Both X-bar and R-chart provide you with visual snapshots of data that are assumed to be normally distributed. The X-bar helps to monitor the average or the mean of the process and how this changed over time. The R-chart shows the sample range, which represents the difference between the highest and lowest value in each sample. Both X-bar and R-chart display control limits. Manufacturers must pay attention and study any points outside the control limits as these indicate out-of-control processes and can help locate the origins of the process variables.
So, is there a difference? The short answer is yes. The overall mean or process mean (shown by the X-bar) differs from the range statistic center line (shown by the R-chart). A closer look at how the X-bar and R-chart are interpreted shows that while they are different, the two charts are used in conjunction with one another.
When working with this chart pair to visualize your data, start by examining the R-chart first. Why? Because the control limits for the X-bar are derived from average range values (shown on the R-chart). Only if the values of the R-chart are in control, you can interpret the X-bar. If the values are out of control, this is a sign that the X-bar control limits are inaccurate.
X chart example
R chart example
Applications for process stability
Control charts like the X-bar and R-chart allow manufacturers to learn from their data. Aside from monitoring the process, the charts can also help to:
- Standardize the manufacturing process
- Determine if there are opportunities for improvement or the exact opposite, to avoid unnecessary changes
- Analyze improvement by comparing data results to historical performance
- Measure equipment performance
X-bar and R-chart - just two clicks away
Now that we’ve looked at the differences and highlighted applications for process stability, you’re probably wondering about the use of the X-bar and R-chart in a smart QMS platform like AlisQI. Control charts, including the above-mentioned pair, are part of our SPC toolkit. This wonderful set of easy-to-use statistics also includes histograms, boxplots, scatter plots, correlation plots, Cpk and Ppk indices, and more.
Unlike tools that are too complex or too expensive to use organization-wide, we wanted to bring SPC to the shop floor, make data accessible, anytime and on any device. This also means no manual calculations, no need to create the charts or reinvent them – but that we provide clear overviews that are just a few clicks away.
“If you wanted to know something ─ certain data of a production line ─ it took an absolute age but now, with AlisQI, it’s two clicks, and you have your graph.”, confirms Wendy Beks, Laboratory Manager at Berry Global.
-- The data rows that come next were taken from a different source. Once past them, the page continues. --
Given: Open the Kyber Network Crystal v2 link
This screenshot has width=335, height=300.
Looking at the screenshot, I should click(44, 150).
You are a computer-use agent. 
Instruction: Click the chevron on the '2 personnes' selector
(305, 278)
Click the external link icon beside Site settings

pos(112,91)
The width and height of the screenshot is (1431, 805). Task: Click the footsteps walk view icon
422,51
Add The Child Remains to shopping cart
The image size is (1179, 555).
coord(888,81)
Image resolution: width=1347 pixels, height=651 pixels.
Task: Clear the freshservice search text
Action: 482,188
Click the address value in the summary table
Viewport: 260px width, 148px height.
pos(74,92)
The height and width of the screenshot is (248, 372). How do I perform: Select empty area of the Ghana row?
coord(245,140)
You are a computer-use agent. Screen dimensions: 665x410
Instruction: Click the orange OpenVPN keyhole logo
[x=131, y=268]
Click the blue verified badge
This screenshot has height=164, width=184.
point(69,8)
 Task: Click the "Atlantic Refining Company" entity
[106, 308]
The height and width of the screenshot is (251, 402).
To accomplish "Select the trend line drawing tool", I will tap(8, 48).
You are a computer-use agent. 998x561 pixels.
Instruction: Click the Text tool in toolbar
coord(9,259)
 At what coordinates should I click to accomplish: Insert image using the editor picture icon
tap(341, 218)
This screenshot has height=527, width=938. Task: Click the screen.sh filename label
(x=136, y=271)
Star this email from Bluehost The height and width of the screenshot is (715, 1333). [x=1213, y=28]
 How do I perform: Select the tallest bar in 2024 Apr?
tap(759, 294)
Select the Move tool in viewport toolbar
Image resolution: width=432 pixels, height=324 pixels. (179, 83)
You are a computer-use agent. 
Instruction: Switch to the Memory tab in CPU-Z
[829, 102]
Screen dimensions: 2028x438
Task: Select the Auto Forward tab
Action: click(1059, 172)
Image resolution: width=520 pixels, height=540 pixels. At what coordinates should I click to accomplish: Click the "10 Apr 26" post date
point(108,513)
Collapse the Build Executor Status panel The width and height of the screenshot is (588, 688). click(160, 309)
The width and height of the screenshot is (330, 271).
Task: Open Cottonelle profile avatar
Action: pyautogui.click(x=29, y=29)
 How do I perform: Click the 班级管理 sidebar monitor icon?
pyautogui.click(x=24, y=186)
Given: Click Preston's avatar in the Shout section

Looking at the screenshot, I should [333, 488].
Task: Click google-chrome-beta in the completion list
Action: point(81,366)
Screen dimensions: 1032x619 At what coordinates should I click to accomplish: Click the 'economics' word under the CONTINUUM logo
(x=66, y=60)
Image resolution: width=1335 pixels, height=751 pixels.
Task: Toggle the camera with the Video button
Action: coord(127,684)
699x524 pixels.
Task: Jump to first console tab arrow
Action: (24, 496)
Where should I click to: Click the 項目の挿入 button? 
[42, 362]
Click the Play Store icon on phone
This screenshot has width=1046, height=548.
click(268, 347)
Berry Global, a world leader in plastics, packaging, and non-woven specialty materials decided to implement a modern quality management platform to give its quality a boost. Involving the shop floor and making quality omnipresent was an important part of that decision.
Making all data accessible to everyone in one central place is where AlisQI has been the most transformative “We had real-time data before, but it was highly fragmented,” they explained. “With AlisQI, it is accessible and transparent, also for our operators who finally have a statistical tool to interpret quality data. How is that data distributed? How reliable and accurate is it? You can show your operators and process engineers trends, which gives them a lot more insight into their own data. It’s great.” Using AlisQI, all insights, overviews, and charts can be stored for quick reuse in dashboards or exported as pdfs.
Manufacturers typically use the X-bar and R-chart pair to visualize continuous data. The X-bar helps to monitor the average or the mean of the process and how this changed over time. The R-chart shows the sample range, which represents the difference between the highest and lowest value in each sample. While they are different, the X-bar and R-chart are used in conjunction with one another.
Part of the AlisQI SPC toolkit, the X-bar and R-chart pair can help manufacturers to learn from their data, to better understand the stability of their processes, and interpret quality data. Using the smart, intuitive system, these visual snapshots are just two clicks away.
It's important to note that while X-bar and R-charts are useful for analyzing continuous data, they are not suitable for all types of data. For example, if the data is not normally distributed or if the subgroup size is too small or too large, alternative control charts may be more appropriate. It's important to select the appropriate control chart based on the type of data being analyzed to ensure accurate and meaningful insights. With a modern quality management platform like AlisQI, users can access a variety of control charts and statistical tools to help them make data-driven decisions and continuously improve their processes.